Lewis worked tirelessly for the community, she said.

"He died from a senseless act of violence, something he fought so hard against,” Smothers said. "In a moment, a phenomenal life was taken.”

Free at Last Executive Director Gerardo Barragan described Lewis as a famous storyteller.

"He wouldn’t finish a story until it was done, no matter how long it was,” Barragan said. "But when the story was done, you knew why.”

Lewis had traveled the world and visited Africa several times where he was doing drug outreach.

Barragan and Lewis spent part of the day Tuesday brainstorming on how to keep donations coming in from foundations that support the center.

Zoe Wigfall, who received drug counseling at Free at Last, credits Lewis with helping to save her life.

Twelve years ago, Wigfall was a pregnant addict with another young child who spent her days hustling for drugs on the streets of East Palo Alto.

"He cared.

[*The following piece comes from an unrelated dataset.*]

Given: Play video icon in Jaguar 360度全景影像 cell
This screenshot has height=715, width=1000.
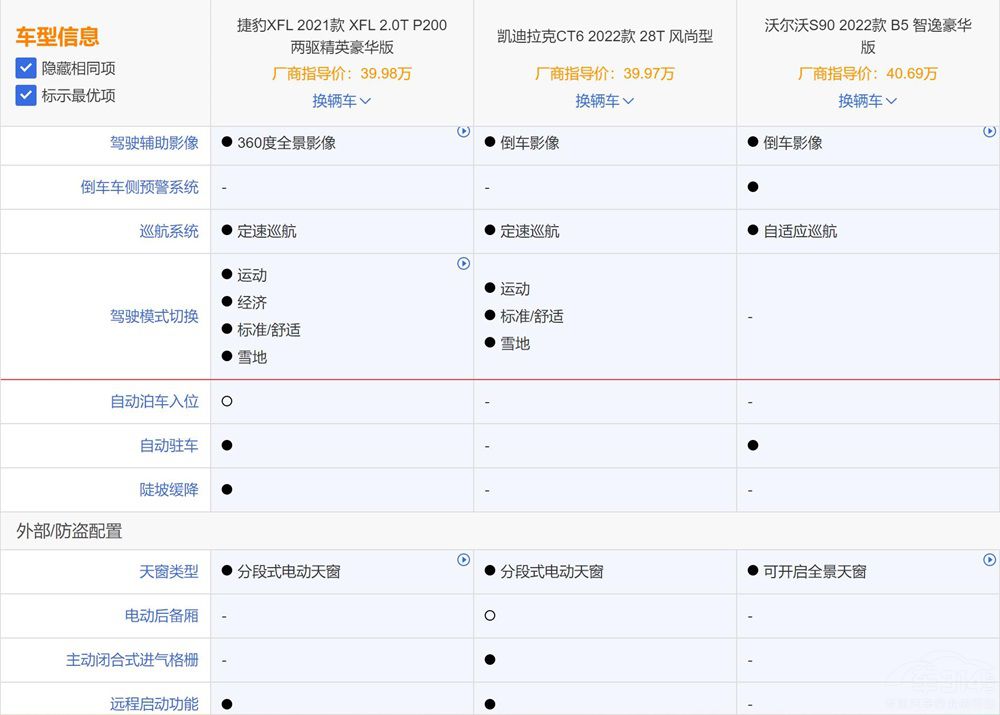Looking at the screenshot, I should 464,132.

He cared for the community. He kept coming back until I surrendered. I didn’t want to believe he died. He was an inspiration to me and my children,” Wigfall said.

His colleague and Free at Last co-founder, Priya Haji, wasn’t sure why Lewis was in San Mateo Wednesday but called him a workaholic. He was rumored to have been meeting with staff at the San Mateo County STD/HIV Program located at 225 W. 37th Ave., close to the Hillsdale Shopping Center.

Lewis is San Mateo’s first homicide victim this year.

He leaves behind three sons and a daughter.


The San Mateo Police Department has established a partnership with TipNow.org, a text-based two-way anonymous tip line that the public can access via text message and e-mail. To text an anonymous message: 262-3473. To e-mail an anonymous message: sanmateo@tipnow.org. To leave a message on the secret witness line: 5227676. To contact San Mateo police: 522-7700.

 

Bill Silverfarb can be reached by e-mail: silverfarb@smdailyjournal.com or by phone: (650) 344-5200 ext. 106.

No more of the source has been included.